Hacker News new | past | comments | ask | show | jobs | submit login

The new Google, Meta, Microsoft, etc. bots won't just crawl the web or social networks--they will crawl specific topics and people.

Lots of cultures have the concept of a "guardian angel" or "ancestral spirits" that watch over the lives of their descendants.

In the not-so-distant technofedualist future you'll have a "personal assistant bot" provided by a large corporation that will "help" you by answering questions, gathering information, and doing tasks that you give it. However, be forewarned that your "personal assistant bot" is no guardian angel and only serves you in ways that its corporate creator wants it to.

Its true job is to collect information about you, inform on you, and give you curated and occasionally "sponsored" information that high bidders want you to see. They serve their creators--not you. Don't be fooled.




> In the not-so-distant technofedualist future you'll have [...]

I guarantee that I won't. That, at least, is a nightmare that I can choose to avoid. I don't think I can avoid the other dystopian things AI is promising to bring, but I can at least avoid that one.

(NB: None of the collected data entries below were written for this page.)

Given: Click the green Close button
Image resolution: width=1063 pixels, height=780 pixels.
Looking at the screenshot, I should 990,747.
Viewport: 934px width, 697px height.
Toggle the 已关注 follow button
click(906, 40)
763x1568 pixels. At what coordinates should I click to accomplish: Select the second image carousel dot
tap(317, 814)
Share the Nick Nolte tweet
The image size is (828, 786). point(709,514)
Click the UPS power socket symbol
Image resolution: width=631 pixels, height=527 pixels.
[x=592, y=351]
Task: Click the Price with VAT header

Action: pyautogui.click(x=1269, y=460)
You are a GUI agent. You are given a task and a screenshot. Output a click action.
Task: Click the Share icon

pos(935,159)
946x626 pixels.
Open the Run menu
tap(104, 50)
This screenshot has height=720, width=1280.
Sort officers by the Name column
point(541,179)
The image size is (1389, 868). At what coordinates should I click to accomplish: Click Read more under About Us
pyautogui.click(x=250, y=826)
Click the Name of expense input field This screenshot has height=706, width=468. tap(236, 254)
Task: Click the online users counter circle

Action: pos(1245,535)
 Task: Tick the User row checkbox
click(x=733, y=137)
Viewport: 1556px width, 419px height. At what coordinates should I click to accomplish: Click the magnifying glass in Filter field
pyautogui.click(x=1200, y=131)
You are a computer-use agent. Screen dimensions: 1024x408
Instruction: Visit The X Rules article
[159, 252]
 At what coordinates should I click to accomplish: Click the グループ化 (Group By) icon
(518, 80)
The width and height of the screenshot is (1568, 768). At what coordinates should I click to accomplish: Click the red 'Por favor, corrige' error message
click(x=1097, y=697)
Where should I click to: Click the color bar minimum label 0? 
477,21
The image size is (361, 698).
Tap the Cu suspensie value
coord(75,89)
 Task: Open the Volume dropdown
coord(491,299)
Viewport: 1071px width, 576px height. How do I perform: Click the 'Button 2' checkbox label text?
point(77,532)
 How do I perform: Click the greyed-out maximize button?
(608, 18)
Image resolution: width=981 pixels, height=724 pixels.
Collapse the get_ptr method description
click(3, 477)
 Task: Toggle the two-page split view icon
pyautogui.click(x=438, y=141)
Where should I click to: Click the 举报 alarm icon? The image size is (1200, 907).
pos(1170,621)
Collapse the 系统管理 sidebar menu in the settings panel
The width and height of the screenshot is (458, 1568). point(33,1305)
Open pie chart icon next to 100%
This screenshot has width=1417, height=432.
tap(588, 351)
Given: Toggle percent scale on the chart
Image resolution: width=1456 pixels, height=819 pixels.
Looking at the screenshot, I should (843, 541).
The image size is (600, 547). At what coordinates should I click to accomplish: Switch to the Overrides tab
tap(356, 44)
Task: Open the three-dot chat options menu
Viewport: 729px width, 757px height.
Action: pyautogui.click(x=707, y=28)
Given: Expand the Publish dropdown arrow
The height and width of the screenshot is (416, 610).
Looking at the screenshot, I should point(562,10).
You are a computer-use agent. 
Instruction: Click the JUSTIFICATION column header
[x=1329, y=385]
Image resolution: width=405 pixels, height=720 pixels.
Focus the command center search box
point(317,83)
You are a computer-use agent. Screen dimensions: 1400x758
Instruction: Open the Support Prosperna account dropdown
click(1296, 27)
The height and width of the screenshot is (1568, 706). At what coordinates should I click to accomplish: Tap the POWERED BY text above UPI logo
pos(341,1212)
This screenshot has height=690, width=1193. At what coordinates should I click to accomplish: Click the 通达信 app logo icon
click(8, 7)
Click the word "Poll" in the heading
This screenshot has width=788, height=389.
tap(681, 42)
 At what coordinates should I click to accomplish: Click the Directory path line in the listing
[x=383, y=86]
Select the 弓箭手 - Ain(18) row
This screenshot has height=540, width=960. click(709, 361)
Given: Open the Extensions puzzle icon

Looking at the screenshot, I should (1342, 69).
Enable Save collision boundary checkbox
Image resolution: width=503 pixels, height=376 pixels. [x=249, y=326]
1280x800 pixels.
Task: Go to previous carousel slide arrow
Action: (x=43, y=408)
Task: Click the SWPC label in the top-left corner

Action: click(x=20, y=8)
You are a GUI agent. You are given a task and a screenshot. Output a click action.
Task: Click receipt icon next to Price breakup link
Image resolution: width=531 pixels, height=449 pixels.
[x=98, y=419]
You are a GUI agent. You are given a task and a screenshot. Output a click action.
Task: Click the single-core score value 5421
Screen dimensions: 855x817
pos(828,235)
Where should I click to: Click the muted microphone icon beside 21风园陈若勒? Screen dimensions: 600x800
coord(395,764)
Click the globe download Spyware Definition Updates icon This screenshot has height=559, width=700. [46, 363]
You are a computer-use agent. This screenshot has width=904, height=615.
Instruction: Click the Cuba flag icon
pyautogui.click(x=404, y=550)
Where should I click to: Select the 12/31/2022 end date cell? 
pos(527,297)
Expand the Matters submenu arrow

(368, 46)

I guarantee that you will. That is a nightmare that you can not choose to avoid unless you are willing to sacrifice your social life.

Remember how raising awareness about smartphones, always on microphones, closed source communication services/apps worked? I do not.

I run an Android (Google free) smartphone with a custom ROM, only use free software apps on it.

How does it help when I am surrounded by people using these kind of technologies (privacy violating ones)? I does not. How will it help when everyone will have his/her personal assistant (robot, drone, smart wearable, smart-thing, whatever) and you (and I) won't? It will not.

None of my friends, family, colleagues (even the security/privacy aware engineers) bother. Some of them because they do not have the technical knowledge to do so, most of them because they do not want to sacrifice any bit of convenience/comfort (and maybe rightfully so, I am not judging them - life is short, I do get that people do not want to waste precious time maintaining arcane infra, devices, config,... themselves).

I am a privacy and free software advocate and an engineer; whenever I can (and when there is a tiny bit of will on their side or when I have lever), I try to get people off surveillance/ad-backed companies services.

It rarely works or lasts. Sometimes it does though so it is worth (to me) keep on trying.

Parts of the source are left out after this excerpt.